Глаза погребенных
Шрифт:
Он прижал ее к себе, и снова слилось тепло двух тел. Они хотели убедиться в том, что это действительно они. Столько лет жили они в разлуке и так привыкли представлять друг друга только в мечтах, что сейчас с трудом осознавали реальность этой встречи.
— Ты снова прежний… — робко проговорила Малена. — Я так боялась…
— Боялась, что я так и останусь изуродованным…
— Боялась, что ты вообще изменился… не внутренне, а внешне… Как-то, находясь в отпуске, я попробовала этого снадобья, которое искажает внешность и стала ужасной, показалась самой себе тараской [72] … Я хотела быть уверенной, что ты не остался таким…
72
72. …показалась
— Боялась увидеть урода… — настаивал тот, пристально всматриваясь в черные зрачки Малены. — Урода…
— Любовные письма без любви! — с упреком сказала она.
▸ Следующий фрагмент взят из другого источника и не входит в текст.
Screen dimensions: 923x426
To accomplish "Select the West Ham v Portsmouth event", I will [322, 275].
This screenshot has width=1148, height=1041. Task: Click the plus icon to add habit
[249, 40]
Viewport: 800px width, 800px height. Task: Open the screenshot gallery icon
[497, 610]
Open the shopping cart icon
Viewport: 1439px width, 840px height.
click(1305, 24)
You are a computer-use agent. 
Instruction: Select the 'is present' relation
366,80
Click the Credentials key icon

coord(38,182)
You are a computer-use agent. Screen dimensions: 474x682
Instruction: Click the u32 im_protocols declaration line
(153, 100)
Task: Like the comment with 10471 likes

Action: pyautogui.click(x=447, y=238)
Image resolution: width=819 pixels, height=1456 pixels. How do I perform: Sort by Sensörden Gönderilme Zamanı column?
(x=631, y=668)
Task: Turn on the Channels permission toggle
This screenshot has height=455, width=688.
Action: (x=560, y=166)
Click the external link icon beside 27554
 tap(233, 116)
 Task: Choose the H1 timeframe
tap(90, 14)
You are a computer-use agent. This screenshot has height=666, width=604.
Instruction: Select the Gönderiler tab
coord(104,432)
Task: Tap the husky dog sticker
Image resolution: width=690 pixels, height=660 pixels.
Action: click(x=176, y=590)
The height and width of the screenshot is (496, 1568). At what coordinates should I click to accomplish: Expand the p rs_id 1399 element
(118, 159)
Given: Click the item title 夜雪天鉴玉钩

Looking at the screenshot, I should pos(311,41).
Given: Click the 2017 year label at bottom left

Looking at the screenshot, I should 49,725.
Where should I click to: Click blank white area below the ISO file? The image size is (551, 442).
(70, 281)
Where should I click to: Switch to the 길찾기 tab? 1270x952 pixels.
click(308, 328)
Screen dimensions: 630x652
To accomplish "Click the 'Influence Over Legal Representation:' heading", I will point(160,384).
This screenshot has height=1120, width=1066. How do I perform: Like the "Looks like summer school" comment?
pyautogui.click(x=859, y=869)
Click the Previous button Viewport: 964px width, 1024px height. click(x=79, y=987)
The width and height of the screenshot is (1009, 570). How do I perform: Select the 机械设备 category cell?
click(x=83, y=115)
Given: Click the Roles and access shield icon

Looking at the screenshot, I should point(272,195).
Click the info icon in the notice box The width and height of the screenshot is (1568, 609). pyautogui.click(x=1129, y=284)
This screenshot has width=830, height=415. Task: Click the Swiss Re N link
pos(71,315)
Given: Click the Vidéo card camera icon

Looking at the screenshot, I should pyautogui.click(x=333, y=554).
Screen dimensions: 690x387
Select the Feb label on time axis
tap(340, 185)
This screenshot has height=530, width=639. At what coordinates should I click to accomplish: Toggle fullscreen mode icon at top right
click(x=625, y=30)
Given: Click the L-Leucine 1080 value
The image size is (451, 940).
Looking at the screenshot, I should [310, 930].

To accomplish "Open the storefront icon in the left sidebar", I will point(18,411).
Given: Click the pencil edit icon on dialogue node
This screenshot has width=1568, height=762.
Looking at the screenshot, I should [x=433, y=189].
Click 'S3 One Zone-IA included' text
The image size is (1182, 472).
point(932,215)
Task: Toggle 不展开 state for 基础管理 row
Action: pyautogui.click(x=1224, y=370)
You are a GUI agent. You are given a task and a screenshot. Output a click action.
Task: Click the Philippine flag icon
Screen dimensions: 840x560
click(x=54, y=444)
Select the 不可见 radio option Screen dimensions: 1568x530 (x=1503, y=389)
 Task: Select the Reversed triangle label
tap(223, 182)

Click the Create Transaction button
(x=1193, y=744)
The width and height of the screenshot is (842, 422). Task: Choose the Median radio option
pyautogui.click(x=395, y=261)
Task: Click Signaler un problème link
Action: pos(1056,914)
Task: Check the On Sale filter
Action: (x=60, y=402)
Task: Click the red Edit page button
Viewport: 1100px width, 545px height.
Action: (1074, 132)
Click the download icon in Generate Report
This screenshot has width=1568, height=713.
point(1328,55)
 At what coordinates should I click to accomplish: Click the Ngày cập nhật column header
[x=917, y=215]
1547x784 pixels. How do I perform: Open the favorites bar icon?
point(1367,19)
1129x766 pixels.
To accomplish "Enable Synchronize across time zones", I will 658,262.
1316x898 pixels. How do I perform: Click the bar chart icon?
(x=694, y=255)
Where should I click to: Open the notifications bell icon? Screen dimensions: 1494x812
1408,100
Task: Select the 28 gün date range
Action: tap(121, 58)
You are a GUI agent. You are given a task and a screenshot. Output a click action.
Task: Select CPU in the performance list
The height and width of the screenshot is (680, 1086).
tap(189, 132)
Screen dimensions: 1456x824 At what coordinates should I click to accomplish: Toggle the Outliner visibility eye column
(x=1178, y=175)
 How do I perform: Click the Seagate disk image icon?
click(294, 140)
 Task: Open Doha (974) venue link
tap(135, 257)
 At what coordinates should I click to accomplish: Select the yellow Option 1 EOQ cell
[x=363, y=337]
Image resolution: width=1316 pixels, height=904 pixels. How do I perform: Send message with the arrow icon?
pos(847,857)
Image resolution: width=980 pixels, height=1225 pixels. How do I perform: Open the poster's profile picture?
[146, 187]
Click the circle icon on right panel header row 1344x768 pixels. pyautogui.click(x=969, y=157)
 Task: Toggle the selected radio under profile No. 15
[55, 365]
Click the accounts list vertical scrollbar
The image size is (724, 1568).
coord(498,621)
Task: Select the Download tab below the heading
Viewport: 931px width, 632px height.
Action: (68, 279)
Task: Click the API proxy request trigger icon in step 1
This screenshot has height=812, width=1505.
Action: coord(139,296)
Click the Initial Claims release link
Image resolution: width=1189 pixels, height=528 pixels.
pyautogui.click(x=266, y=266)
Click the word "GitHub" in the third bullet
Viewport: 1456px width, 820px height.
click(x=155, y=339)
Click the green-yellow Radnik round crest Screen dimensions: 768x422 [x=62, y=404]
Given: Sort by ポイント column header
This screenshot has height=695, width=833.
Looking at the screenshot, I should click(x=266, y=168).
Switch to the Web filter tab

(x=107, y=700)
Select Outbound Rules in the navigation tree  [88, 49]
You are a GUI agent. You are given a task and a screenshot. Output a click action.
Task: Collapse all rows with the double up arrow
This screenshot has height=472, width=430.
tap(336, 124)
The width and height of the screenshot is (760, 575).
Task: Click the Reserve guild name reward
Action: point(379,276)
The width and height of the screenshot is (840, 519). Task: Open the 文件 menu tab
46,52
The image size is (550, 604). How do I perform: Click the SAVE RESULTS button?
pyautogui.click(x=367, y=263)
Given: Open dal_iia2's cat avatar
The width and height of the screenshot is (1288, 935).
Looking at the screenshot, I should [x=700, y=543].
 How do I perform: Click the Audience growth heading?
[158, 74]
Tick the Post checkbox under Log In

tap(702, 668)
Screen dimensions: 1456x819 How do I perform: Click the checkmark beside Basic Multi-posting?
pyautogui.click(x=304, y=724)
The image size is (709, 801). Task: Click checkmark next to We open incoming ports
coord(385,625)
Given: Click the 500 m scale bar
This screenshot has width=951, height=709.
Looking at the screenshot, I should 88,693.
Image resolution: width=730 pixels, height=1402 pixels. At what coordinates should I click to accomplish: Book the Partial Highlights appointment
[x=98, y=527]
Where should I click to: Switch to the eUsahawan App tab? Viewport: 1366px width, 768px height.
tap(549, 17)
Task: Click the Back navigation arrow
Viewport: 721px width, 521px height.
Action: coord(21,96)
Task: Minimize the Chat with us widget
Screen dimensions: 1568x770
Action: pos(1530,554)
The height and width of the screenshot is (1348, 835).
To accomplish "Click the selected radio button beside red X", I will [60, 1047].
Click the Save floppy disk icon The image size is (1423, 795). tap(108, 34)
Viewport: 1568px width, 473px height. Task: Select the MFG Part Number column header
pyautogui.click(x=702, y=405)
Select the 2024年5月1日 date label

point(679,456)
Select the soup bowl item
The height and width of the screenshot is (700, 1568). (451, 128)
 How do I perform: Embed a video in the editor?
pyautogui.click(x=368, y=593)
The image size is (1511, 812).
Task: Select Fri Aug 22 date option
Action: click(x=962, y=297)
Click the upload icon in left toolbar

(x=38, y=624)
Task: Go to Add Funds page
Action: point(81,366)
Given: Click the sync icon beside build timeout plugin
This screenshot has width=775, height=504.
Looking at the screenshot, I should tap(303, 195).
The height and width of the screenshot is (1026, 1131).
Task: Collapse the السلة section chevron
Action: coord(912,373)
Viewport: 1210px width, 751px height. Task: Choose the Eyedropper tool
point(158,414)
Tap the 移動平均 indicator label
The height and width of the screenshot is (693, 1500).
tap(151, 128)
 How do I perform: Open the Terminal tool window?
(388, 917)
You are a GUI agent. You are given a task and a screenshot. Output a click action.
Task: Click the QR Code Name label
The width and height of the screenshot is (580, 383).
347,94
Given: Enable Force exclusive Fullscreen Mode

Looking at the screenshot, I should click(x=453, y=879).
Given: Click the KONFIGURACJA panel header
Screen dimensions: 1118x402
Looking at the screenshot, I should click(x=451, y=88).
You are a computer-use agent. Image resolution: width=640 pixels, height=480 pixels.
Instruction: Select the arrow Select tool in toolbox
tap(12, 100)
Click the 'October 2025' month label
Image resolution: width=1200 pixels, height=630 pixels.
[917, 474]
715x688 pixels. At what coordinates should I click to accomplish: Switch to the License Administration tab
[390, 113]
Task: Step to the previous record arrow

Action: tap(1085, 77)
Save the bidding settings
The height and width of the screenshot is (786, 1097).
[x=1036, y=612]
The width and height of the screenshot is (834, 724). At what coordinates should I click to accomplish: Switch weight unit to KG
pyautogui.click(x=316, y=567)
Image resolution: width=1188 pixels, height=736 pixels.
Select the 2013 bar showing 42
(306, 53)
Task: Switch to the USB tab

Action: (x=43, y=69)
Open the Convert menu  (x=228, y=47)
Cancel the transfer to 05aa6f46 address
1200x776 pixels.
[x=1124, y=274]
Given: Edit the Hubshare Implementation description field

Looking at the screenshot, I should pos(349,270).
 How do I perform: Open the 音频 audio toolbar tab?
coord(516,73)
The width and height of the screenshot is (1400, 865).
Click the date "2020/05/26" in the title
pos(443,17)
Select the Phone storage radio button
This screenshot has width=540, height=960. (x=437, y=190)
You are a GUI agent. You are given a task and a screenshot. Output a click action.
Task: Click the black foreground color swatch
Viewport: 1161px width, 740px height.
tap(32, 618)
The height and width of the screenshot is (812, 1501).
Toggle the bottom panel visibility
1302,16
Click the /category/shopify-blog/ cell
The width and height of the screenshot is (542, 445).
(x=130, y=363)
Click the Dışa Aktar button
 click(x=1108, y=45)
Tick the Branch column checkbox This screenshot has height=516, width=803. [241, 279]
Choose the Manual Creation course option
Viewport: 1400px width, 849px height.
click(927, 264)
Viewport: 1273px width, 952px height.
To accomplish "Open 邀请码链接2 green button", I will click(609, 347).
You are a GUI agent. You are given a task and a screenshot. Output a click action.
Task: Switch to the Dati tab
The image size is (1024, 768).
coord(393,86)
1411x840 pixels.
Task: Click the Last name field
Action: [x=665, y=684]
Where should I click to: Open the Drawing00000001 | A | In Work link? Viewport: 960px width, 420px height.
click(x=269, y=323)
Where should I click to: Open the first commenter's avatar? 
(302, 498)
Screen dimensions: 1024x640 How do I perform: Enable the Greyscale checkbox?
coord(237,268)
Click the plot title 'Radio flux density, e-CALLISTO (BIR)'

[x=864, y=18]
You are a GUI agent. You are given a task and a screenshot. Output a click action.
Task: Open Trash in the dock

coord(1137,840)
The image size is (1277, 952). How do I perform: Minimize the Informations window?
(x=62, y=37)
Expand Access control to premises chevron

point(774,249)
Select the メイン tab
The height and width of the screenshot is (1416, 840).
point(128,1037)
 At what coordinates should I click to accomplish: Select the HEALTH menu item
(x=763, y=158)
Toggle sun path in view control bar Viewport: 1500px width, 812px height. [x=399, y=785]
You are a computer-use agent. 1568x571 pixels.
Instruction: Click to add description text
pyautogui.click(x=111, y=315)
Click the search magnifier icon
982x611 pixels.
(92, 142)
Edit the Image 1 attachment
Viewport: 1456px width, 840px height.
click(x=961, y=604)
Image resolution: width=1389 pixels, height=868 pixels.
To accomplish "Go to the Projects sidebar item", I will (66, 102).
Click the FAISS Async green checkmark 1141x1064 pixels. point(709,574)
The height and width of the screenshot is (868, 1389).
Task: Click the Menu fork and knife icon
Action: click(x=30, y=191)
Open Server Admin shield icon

— Без слов любви, ты хочешь сказать, а это не одно и то же, — поправил он. — Дело в том, что письма были написаны не только для тебя… — Она попыталась вырваться из его объятий. — Мален, будь же умницей… они предназначены не только для тебя! — Она выскользнула бы из его рук, если бы Хуан Пабло не удержал ее и не прошептал на ухо: — Они были также для Росы Гавидиа…
Это ее обезоружило.
— А… Роса Гавидиа, — продолжал он, — придерживалась иных взглядов. Вспомни, что писала она в одном из ответов: «Мало-помалу твои письма мне возвращают радость к жизни — все становится таким ясным, возрождается надежда, что я выйду из тупика, избавлюсь от этого каждодневного медленного умирания, выйду навстречу новой эре…»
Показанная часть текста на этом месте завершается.